St. Catherine was a third-order Dominican, peacemaker and counselor to the pope. She single-handedly ended the Avignon exile of the successors of Peter in the 14th century.
Born in Siena, on the feast of the Annunciation, March 25, 1347, Catherine was the 23rd of Jacopo and Lapa Benincasa's 25 children. Her twin sister died in infancy.
She exhibited an unusually independent character as a child and an exceptionally intense prayer life. When she was 7 years old, she had the first of her mystical visions, in which she saw Jesus surrounded by saints and seated in glory. In the same year she vowed to consecrate her virginity to Christ. When, at the age of 16, her parents decided that she should marry, she cut off her hair to make herself less appealing, and her father, realizing that he couldn't contend with her resolve, let her have her way.
She joined the Dominican Tertiaries and lived a deep and solitary life of prayer and meditation for the next three years. She had constant mystical experiences, capped by the end of the three years with an extraordinary union with God granted to only a few mystics, known as "mystical marriage."
St. Catherine suffered many intense periods of desolation alongside her mystical ecstasies, often feeling totally abandoned by God.
She ended her solitude at this point and began tending to the sick, poor and marginalized, especially lepers. As her reputation for holiness and remarkable personality became known throughout Siena, she attracted a band of disciples, two of whom became her confessors and biographers, and together they served Christ in the poor with even greater ardor.
God called her to a more public life while she was still in her 20s, and she established correspondences with many influential figures, advising and admonishing them and exhorting them to holiness, including the pope himself, who she never hesitated to rebuke when she saw fit.
Great political acts which are attributed to her include achieving peace between the Holy See and Florence who were at war, to convince the pope to return from his Avignon exile, which he did in 1376, and to heal the great schism between the followers of the legitimate pope, Urban VI, and those who opposed him in 1380. She achieved this while on her deathbed.
Her "Dialogues," one of the classics of Italian literature, are the record of her mystical visions which she dictated in a state of mystical ecstasy.
In 1375, while visiting Pisa, she received the stigmata, even though they never appeared on her body during her lifetime, owing to her request to God.

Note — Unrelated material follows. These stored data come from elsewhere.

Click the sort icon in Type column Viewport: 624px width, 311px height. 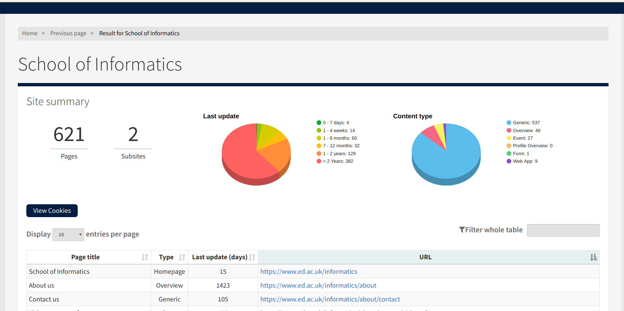tap(182, 257)
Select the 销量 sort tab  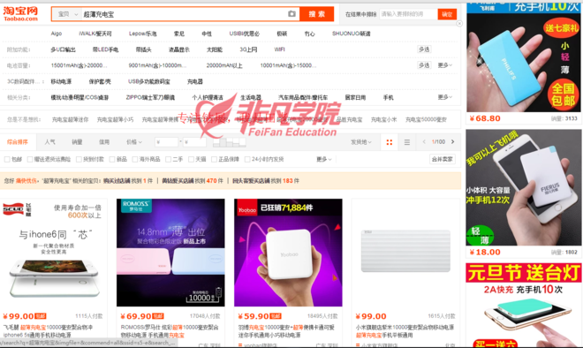pyautogui.click(x=77, y=141)
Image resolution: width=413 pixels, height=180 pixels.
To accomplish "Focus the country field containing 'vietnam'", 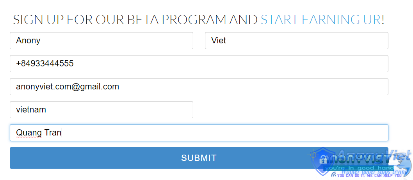I will (101, 110).
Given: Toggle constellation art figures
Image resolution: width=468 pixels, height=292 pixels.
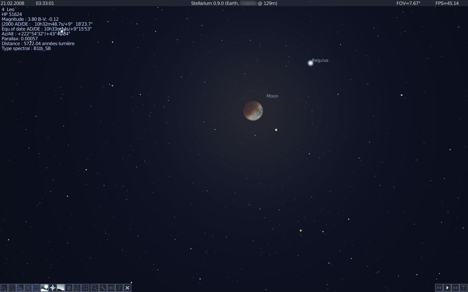Looking at the screenshot, I should click(x=20, y=288).
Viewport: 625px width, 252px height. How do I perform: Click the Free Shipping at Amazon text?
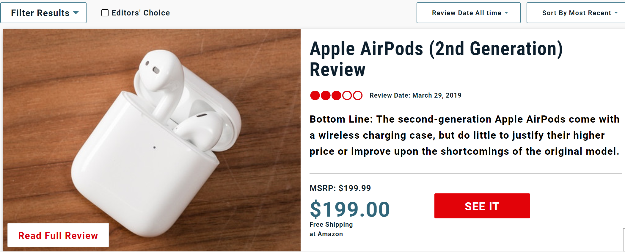click(331, 229)
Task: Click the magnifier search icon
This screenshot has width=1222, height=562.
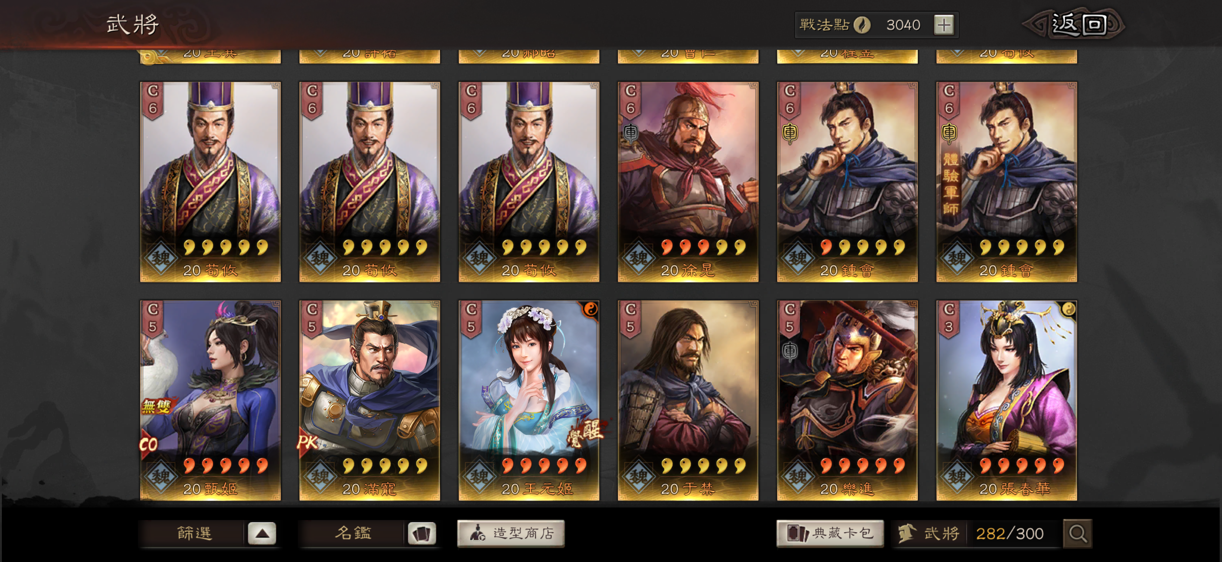Action: click(1077, 534)
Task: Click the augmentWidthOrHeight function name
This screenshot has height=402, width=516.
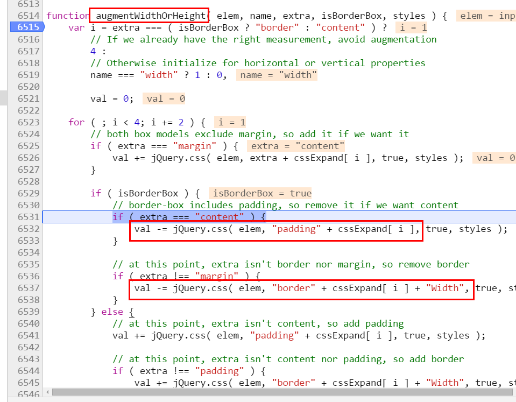Action: coord(148,16)
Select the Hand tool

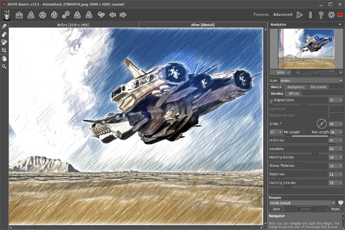pos(4,58)
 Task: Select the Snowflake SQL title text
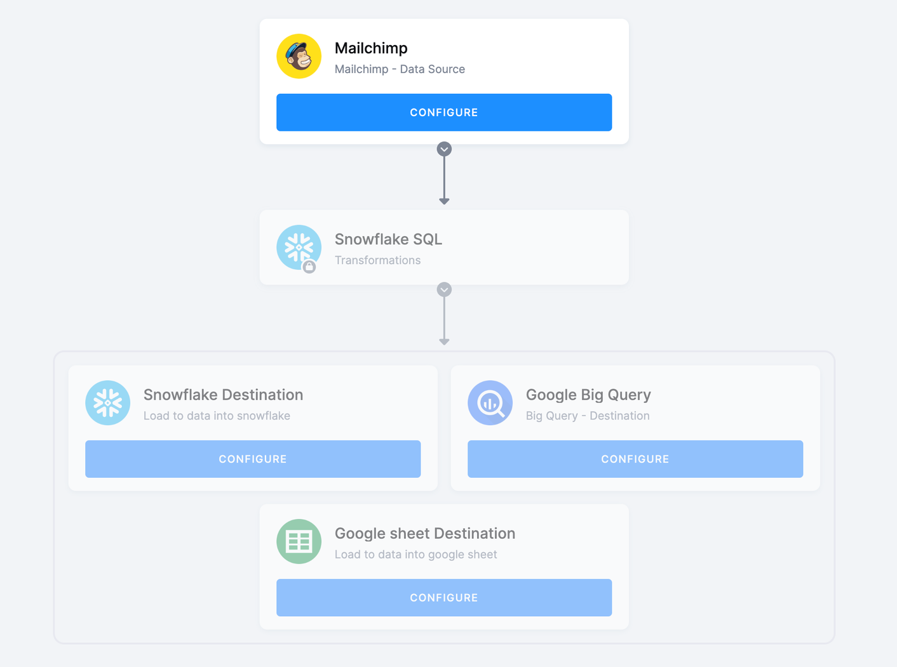tap(388, 239)
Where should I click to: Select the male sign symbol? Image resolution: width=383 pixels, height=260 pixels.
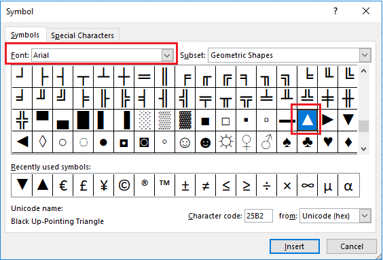[266, 142]
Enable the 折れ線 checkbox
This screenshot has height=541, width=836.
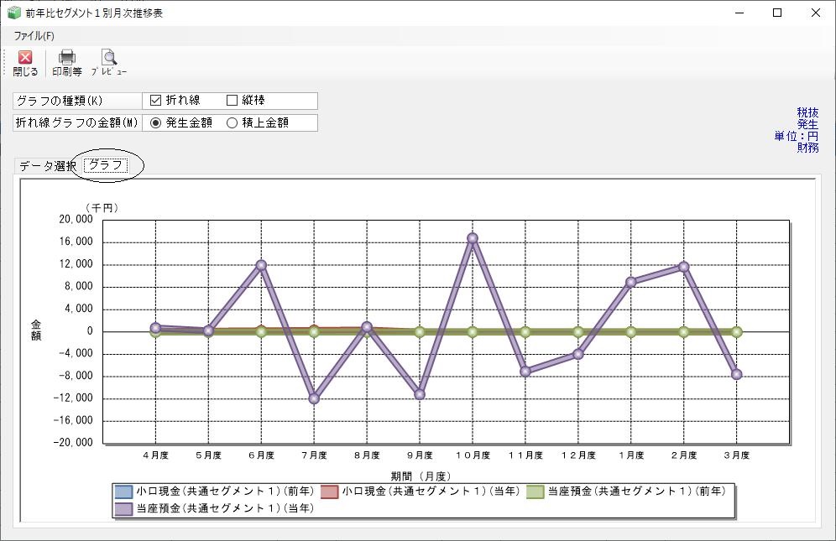[x=155, y=100]

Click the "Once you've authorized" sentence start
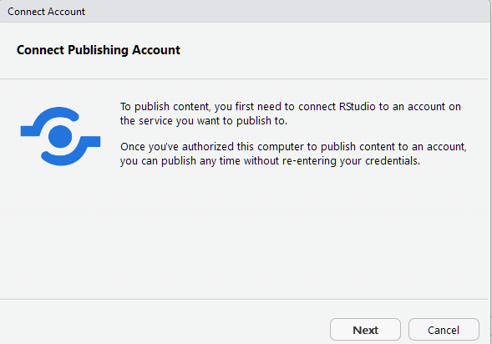pyautogui.click(x=177, y=146)
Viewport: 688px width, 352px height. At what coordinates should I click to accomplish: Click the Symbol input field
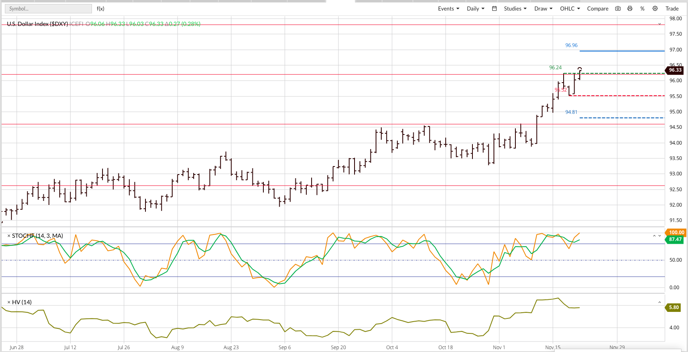click(x=48, y=9)
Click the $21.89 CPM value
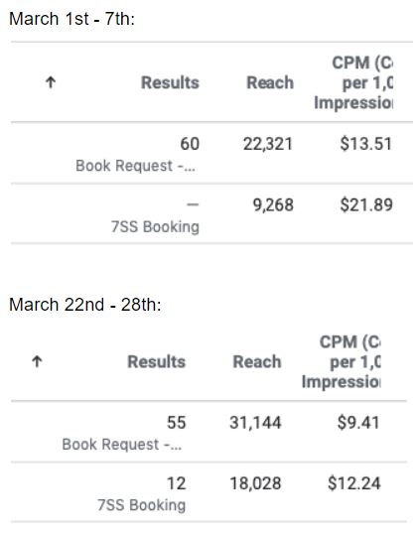This screenshot has width=419, height=534. [366, 204]
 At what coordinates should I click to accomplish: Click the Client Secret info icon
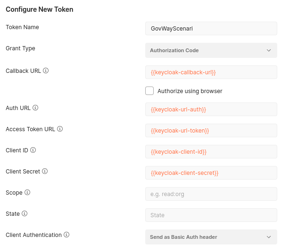tap(45, 171)
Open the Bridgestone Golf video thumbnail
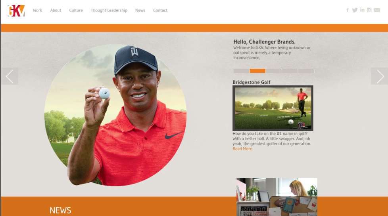The image size is (388, 216). (273, 108)
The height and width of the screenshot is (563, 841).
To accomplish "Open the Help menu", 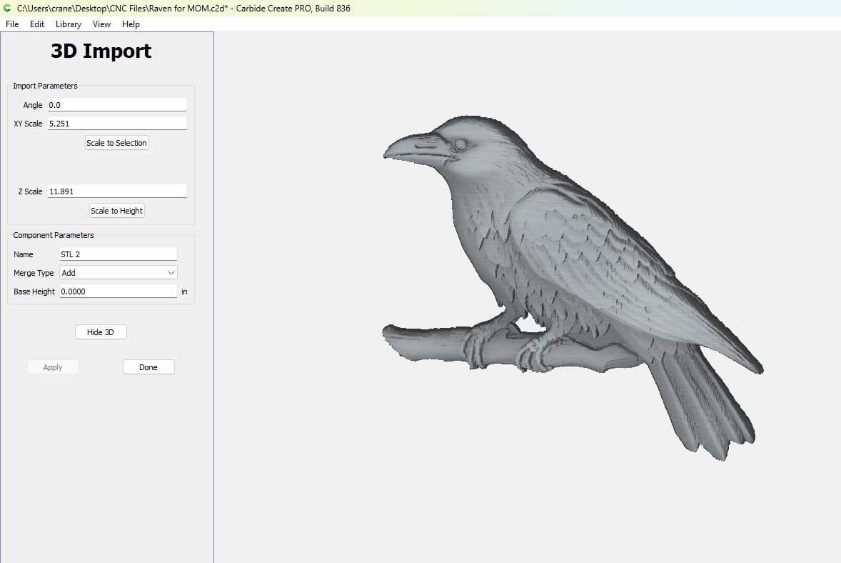I will coord(131,24).
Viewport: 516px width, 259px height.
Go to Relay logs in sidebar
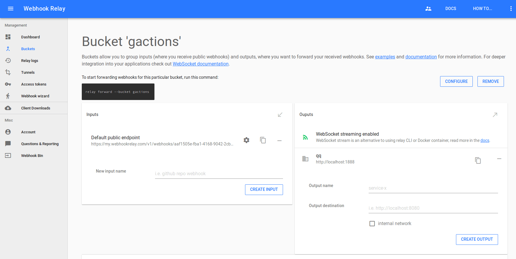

They appeared only on her incorruptible body after her death.
She died in Rome on April 29, 1380, at the age of 33.
She is one of the two patron saints of Italy; the other is St. Francis of Assisi.
— Catholic News Agency
St. George was a soldier of the Roman army who was tortured and beheaded for his Christian faith in the year 303, in Lydda (in modern-day Palestine).
He was likely born in Cappadocia, of a Cappadocian father and a Palestinian mother of noble rank. At the death of his father (possibly martyrdom) he and his mother moved to Palestine, where he joined the military and apparently served with some distinction, meriting several promotions in rank.
One account of the martyrdom of St. George is Eusebius´ “Ecclesiastical History,” which relates that when the emperor Diocletian issued an edict “to tear down the churches to the foundations and to destroy the Sacred Scriptures by fire…a certain man, of no mean origin, but highly esteemed for his temporal dignities, stimulated by a divine zeal, and excited by an ardent faith, took it as it was openly placed and posted up for public inspection, and tore it to shreds as a most profane and wicked act.” This act of intransigence and holy audacity enraged the emperor, who had the man tortured and killed. This man “of no mean origin,” i.e. of nobility, has been identified by more than one ancient source, including Eusebius, as St. George, though most modern historians of the period state that this is unlikely.
St. George is usually depicted in Christian art as a soldier on horseback, killing a dragon with a lance. This image is a representation of a popular legend of St. George which first appears in 1265 in a romance titled “The Golden Legend,” in which he saved a town terrorized by a dragon with one blow of his lance. The image, however, is also, and more significantly, a powerful symbol of the victory of Christian faith over evil (sometimes interpreted more contextually in the early Church as “paganism”), personified by the devil, who is symbolized by the dragon according to the imagery in Revelation.
St. George is invoked as a patron of military causes, not only because he was a soldier, but also, and primarily, due to his appearance to the Christian armies before the battle of Antioch, in which they were victorious, and to King Richard the Lionheart of England during his crusade against the Saracens.
The cult of St. George, while universal, remains strongest in the Eastern Church where he is venerated as “The Great Martyr.” Accounts of early pilgrims identify the seat of the cult of St. George at his burial site in Lydda. The cult has been in existence since the 4th century, soon after his death.
St. George is the patron of soldiers and the patron of many nations, including Palestine, Lebanon, England, Georgia and Malta. He is also the patron of Palestinian Christians and of Boy Scouts. He is invoked by sufferers of herpes, skin diseases, skin rashes, syphilis and snakebites.